China had a trade surplus of just $32 billion as recently as 2004. While the country's exports have grown by an average of 27.8% per year since then, imports have increased by just 18.8%. As a result, by 2006 China had accumulated a surplus of $184 billion — representing 8% of the country's GDP.
Much of China's record surplus is the result of the country's lopsided trade balance with the United States. In 2006, China exported $288 billion worth of goods to the United States — while importing only $55 billion.
B. Russia is not correct.
Russia's trade surplus for 2006 was almost as high as China's, at $141 billion. That represents a 66% increase from its 2004 balance of $85 billion — with much of this increase due to rising energy and raw material prices. These two categories account for 85% of Russia’s exports.
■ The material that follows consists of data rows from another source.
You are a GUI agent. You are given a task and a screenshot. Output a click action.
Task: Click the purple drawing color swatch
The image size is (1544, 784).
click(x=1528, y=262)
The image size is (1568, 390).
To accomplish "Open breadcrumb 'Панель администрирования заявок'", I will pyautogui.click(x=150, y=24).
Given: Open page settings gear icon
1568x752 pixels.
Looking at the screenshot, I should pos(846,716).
Russia has more than a quarter of the world’s proven reserves of natural gas, much of which is exported to Western Europe. Russia is also the world's second-largest oil exporter (as of 2005).
C. Germany is correct.
At about $206 billion, Germany currently has the world's largest trade surplus. With exports totaling about $1.1 trillion, it has been the world's largest exporter since 2002, when it surpassed the United States.
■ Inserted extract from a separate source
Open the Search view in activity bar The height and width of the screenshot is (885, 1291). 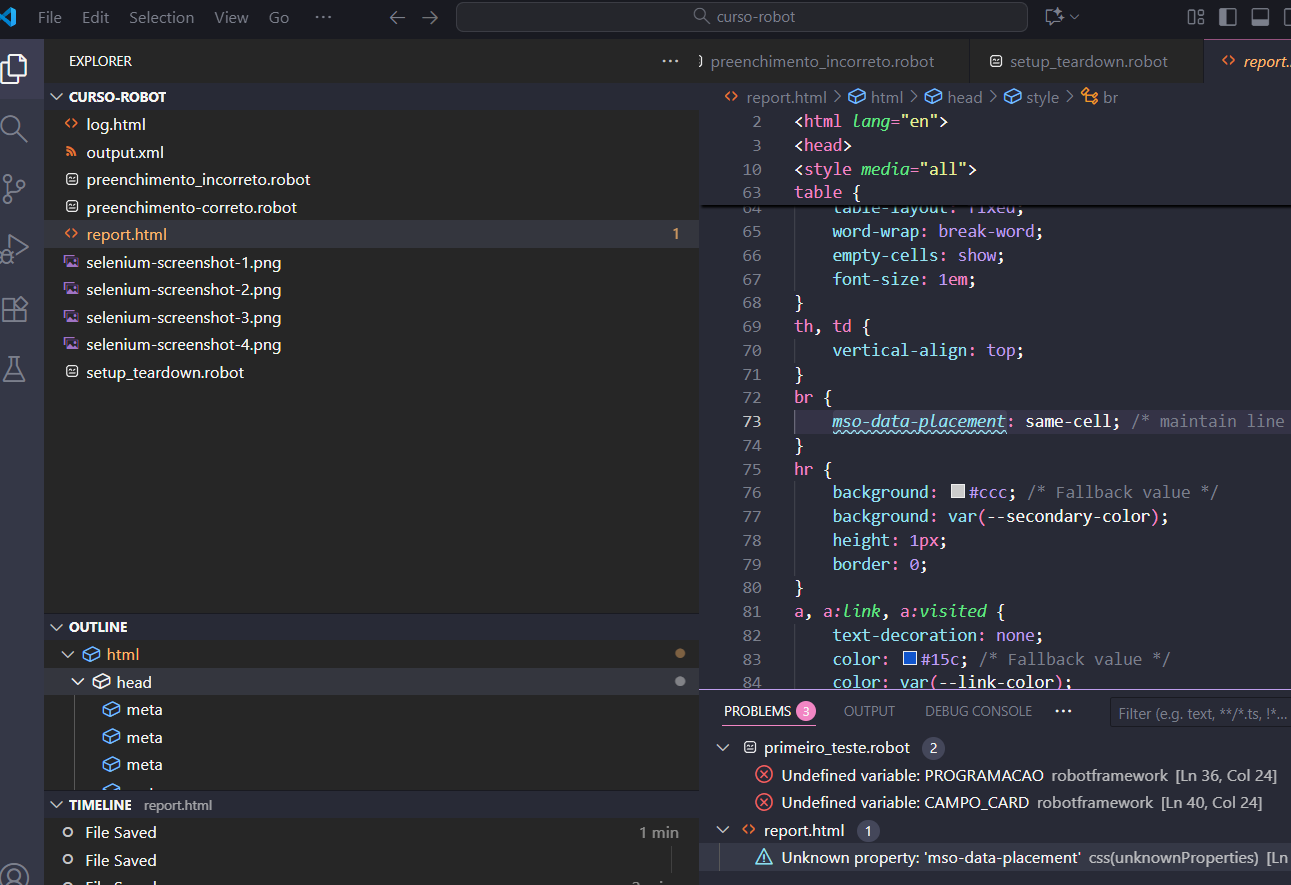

Germany accounts for 9.6% of world exports — compared with 8.9% for the United States, 7.4% for China and 5.8% for Japan (as of 2005).
However, Germany's trade surplus has only increased by 6.9% since 2004 — whereas second-place China's has increased nearly six-fold. As a result, 2006 is likely to mark the last year when Germany had the world’s largest trade surplus — with China predicted to inherit this mantle during 2007.
D. Japan is not correct.
The times when Japan's trade surplus was the world's highest are long gone. Still, at about $81 billion, Japan had the fifth-highest trade surplus in the world in 2006 — ranking after third-place Saudi Arabia and fourth-place Russia.
Exports play a much smaller role in Japan's economy than in China's. While Japan’s exports as a percentage of GDP were 14.3% in 2005, China’s stood at nearly 37%.